Is there any reason to prefer using __GFP_ZERO? I suspect the code would
be simpler if KVM unconditionally initialized shadow pages.

>  
>  	vcpu->arch.mmu = &vcpu->arch.root_mmu;
>  	vcpu->arch.walk_mmu = &vcpu->arch.root_mmu;
> diff --git a/arch/x86/kvm/mmu/paging_tmpl.h b/arch/x86/kvm/mmu/paging_tmpl.h
> index b025decf610d..058efd4bbcbc 100644
> --- a/arch/x86/kvm/mmu/paging_tmpl.h
> +++ b/arch/x86/kvm/mmu/paging_tmpl.h
> @@ -1030,7 +1030,8 @@ static int FNAME(sync_page)(struct kvm_vcpu *vcpu, struct kvm_mmu_page *sp)
>  		gpa_t pte_gpa;
>  		gfn_t gfn;
>  
> -		if (!sp->spt[i])
> +		if (!is_shadow_present_pte(sp->spt[i]) &&
> +		    !is_mmio_spte(sp->spt[i]))
>  			continue;
>  
>  		pte_gpa = first_pte_gpa + i * sizeof(pt_element_t);
> diff --git a/arch/x86/kvm/mmu/spte.c b/arch/x86/kvm/mmu/spte.c
> index 75c9e87d446a..1bf934f64b6f 100644
> --- a/arch/x86/kvm/mmu/spte.c
> +++ b/arch/x86/kvm/mmu/spte.c
> @@ -36,6 +36,9 @@ u64 __read_mostly shadow_present_mask;
>  u64 __read_mostly shadow_me_value;
>  u64 __read_mostly shadow_me_mask;
>  u64 __read_mostly shadow_acc_track_mask;
> +#ifdef CONFIG_X86_64
> +u64 __read_mostly shadow_nonpresent_value;
> +#endif
>  
>  u64 __read_mostly shadow_nonpresent_or_rsvd_mask;
>  u64 __read_mostly shadow_nonpresent_or_rsvd_lower_gfn_mask;
> @@ -330,7 +333,7 @@ void kvm_mmu_set_mmio_spte_mask(u64 mmio_value, u64 mmio_mask, u64 access_mask)

^^^^

## YOUR OBJECTIVE
Answer these questions about the patch review excerpt:
1. Which allocation flag does the reviewer ask about preferring?
2. In the diff to paging_tmpl.h, what condition replaces `!sp->spt[i]`?
3. Under which config option is `shadow_nonpresent_value` declared?

## DATASET CONTENT
^^^^

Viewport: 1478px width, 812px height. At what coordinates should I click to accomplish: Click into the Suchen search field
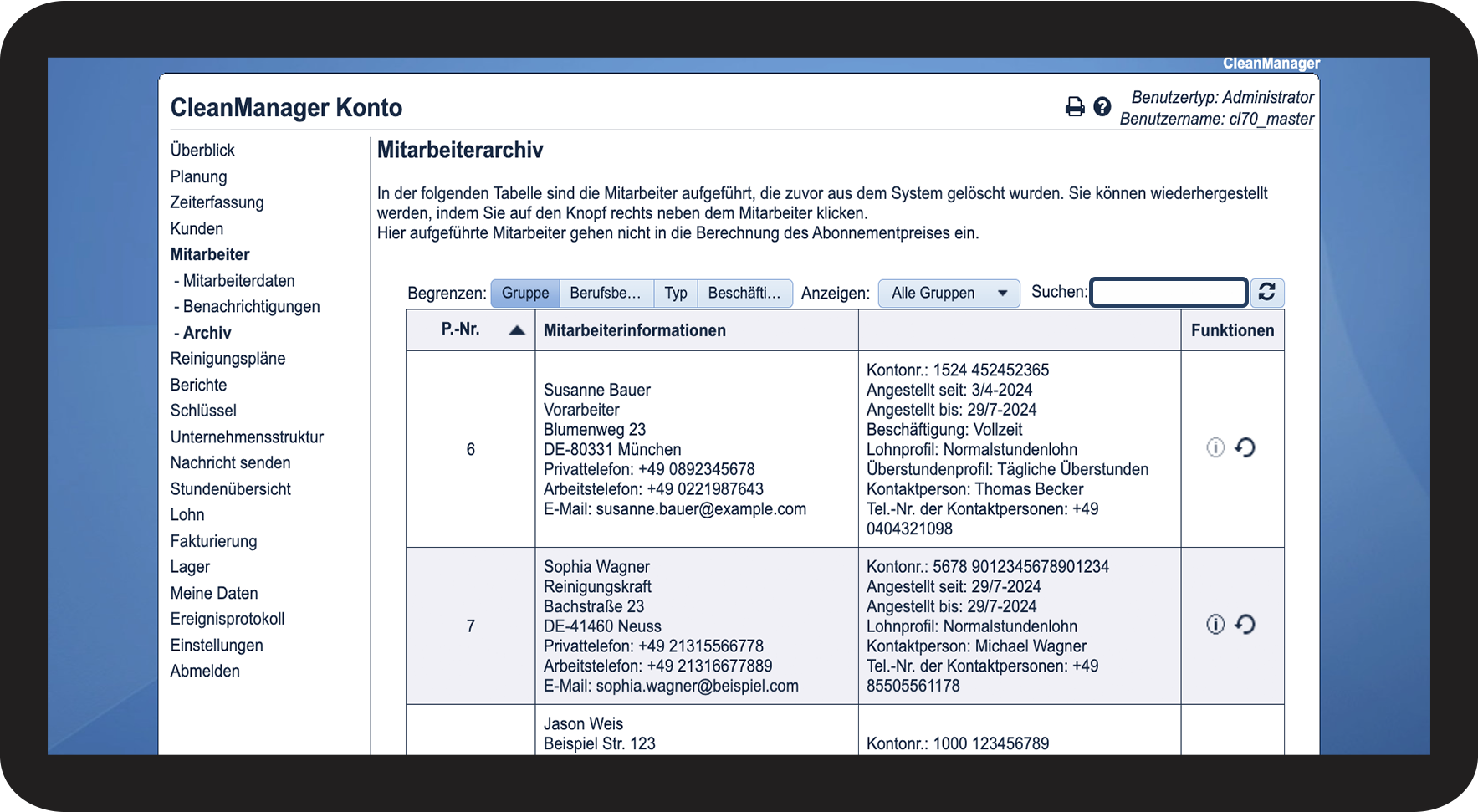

^^^^

## TASK SOLUTION
1. `__GFP_ZERO`
2. `!is_shadow_present_pte(sp->spt[i]) && !is_mmio_spte(sp->spt[i])`
3. `CONFIG_X86_64`